Exercise inputs:
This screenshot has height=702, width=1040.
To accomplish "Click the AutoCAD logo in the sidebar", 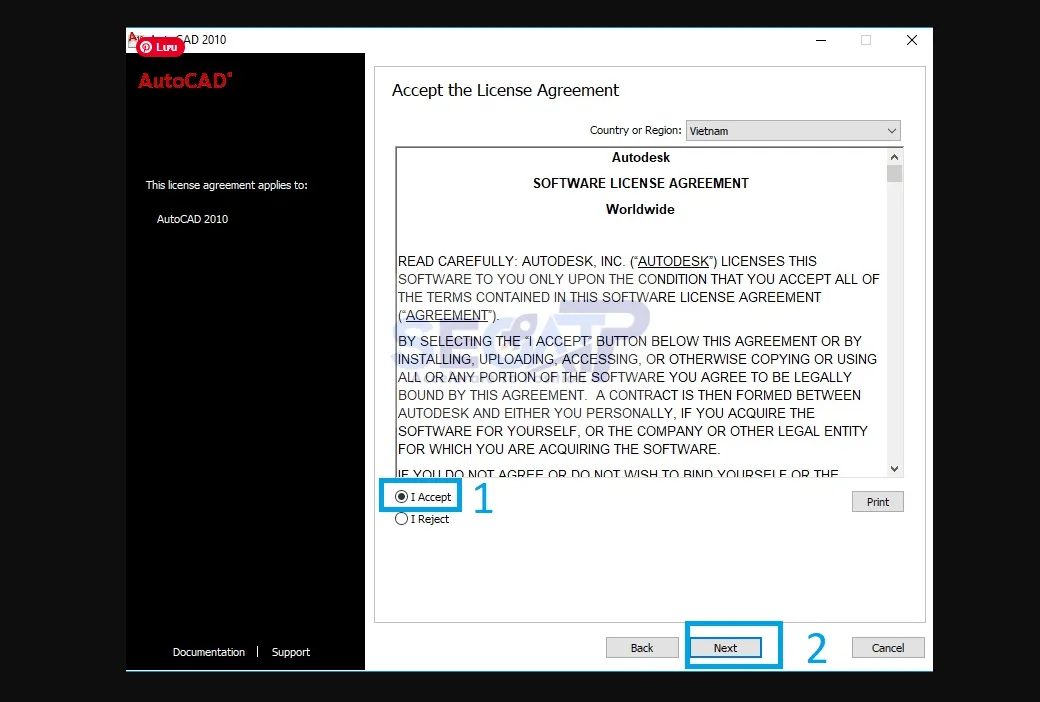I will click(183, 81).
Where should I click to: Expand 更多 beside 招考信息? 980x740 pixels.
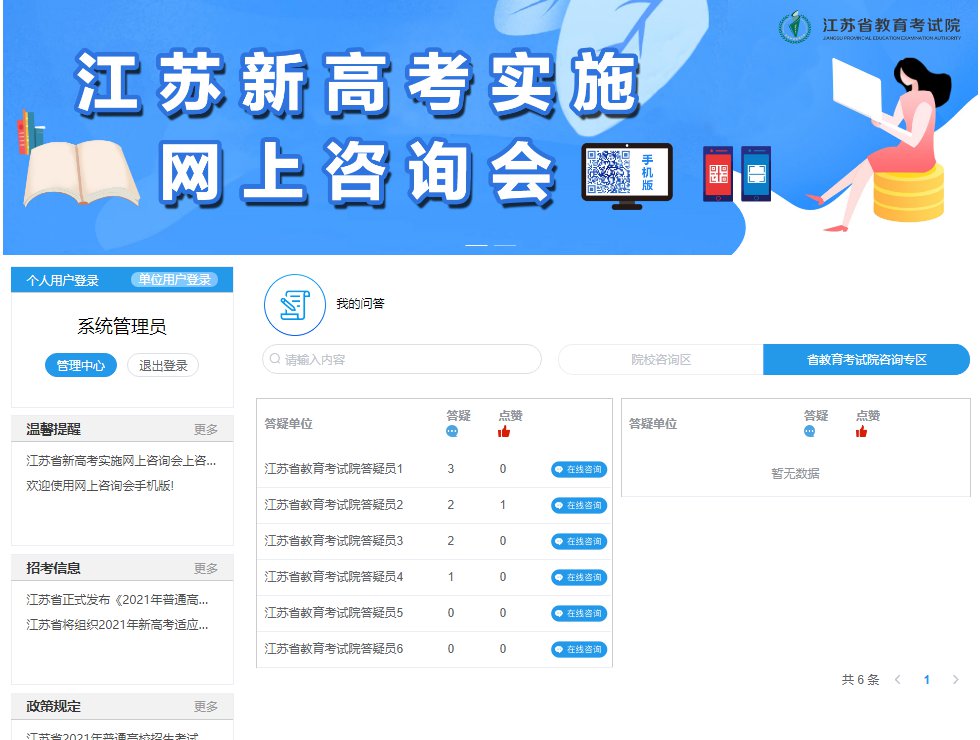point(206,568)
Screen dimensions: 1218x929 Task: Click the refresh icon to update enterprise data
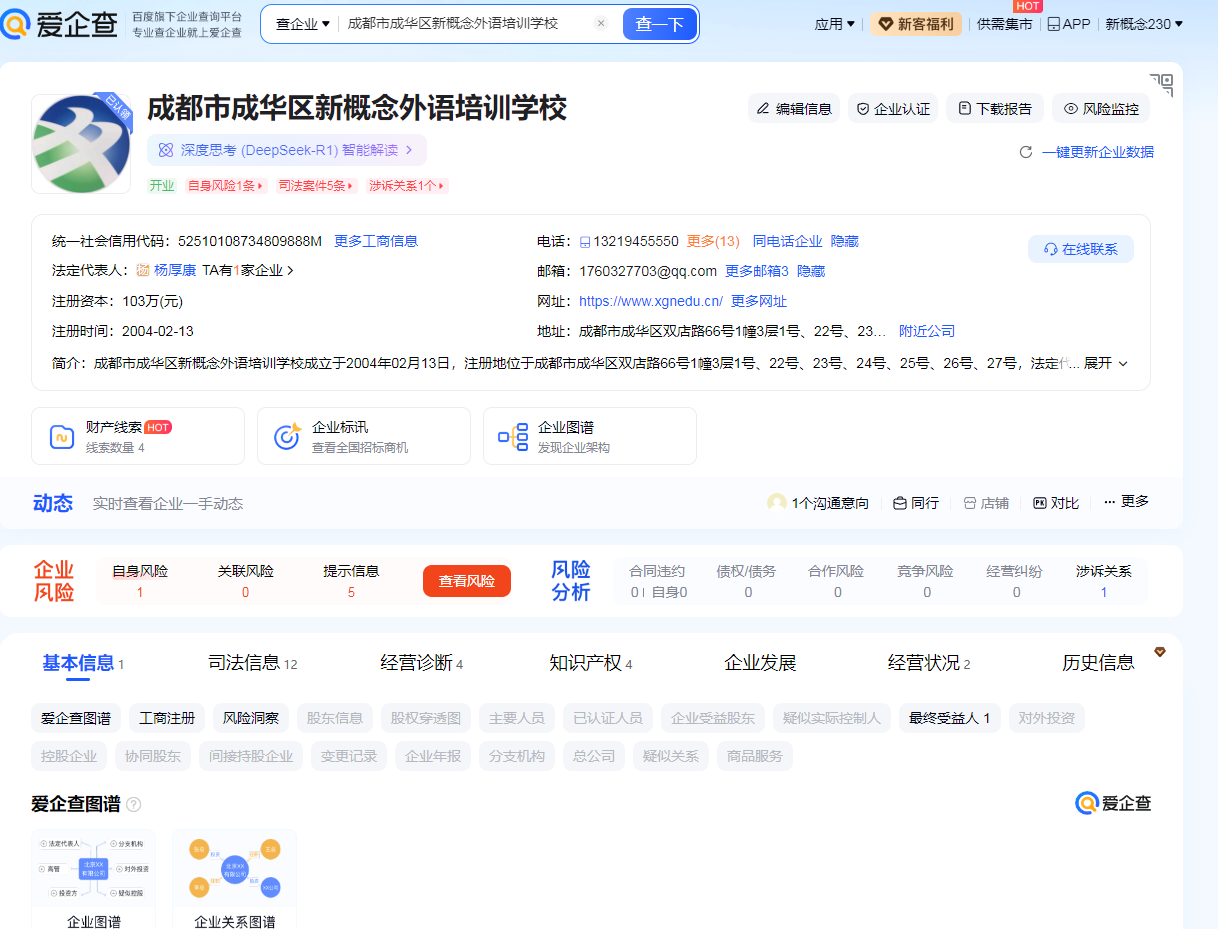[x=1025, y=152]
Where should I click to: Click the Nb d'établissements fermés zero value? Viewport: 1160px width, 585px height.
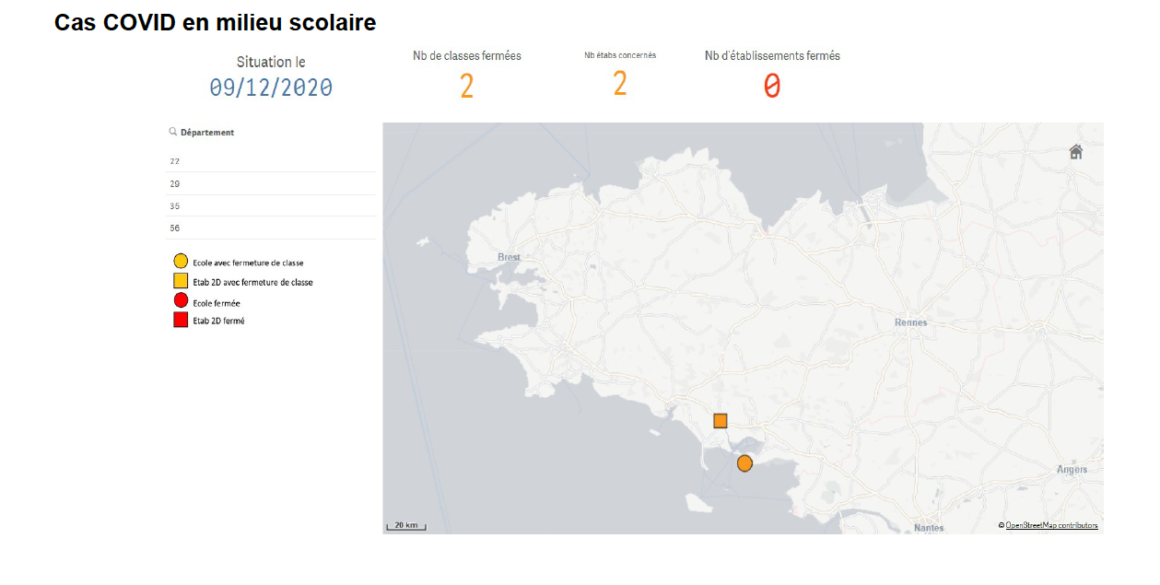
--
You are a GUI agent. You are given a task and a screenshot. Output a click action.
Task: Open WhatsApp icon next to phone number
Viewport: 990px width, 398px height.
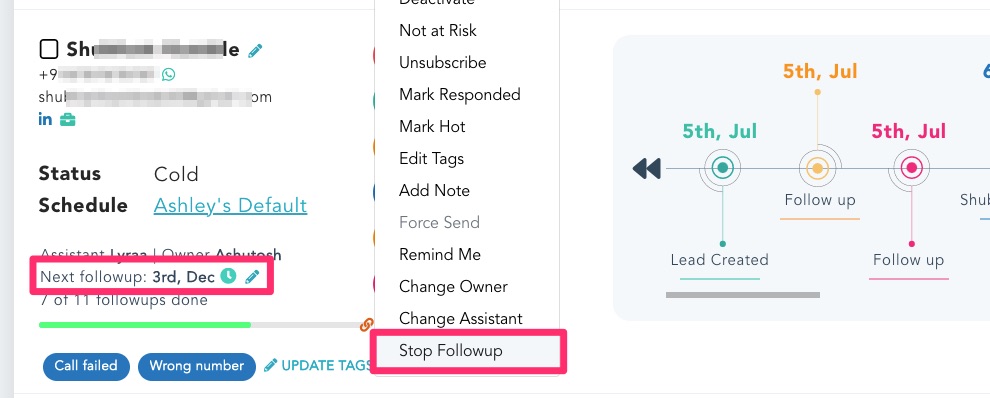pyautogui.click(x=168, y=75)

What you need to do: List every line in the records that contains the word "should".

The output:
Where should I click to: Expand 更多 beside 招考信息? 980x740 pixels.
Where should I click to: Click the Nb d'établissements fermés zero value? Viewport: 1160px width, 585px height.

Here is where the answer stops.